# Start of Stored rows
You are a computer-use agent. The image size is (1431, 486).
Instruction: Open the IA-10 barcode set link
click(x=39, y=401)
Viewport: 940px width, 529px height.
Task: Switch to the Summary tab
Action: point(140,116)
# End of Stored rows
The request -> Copy out the items above word for word, line by line.

The response ->
You are a computer-use agent. The image size is (1431, 486).
Instruction: Open the IA-10 barcode set link
click(x=39, y=401)
Viewport: 940px width, 529px height.
Task: Switch to the Summary tab
Action: point(140,116)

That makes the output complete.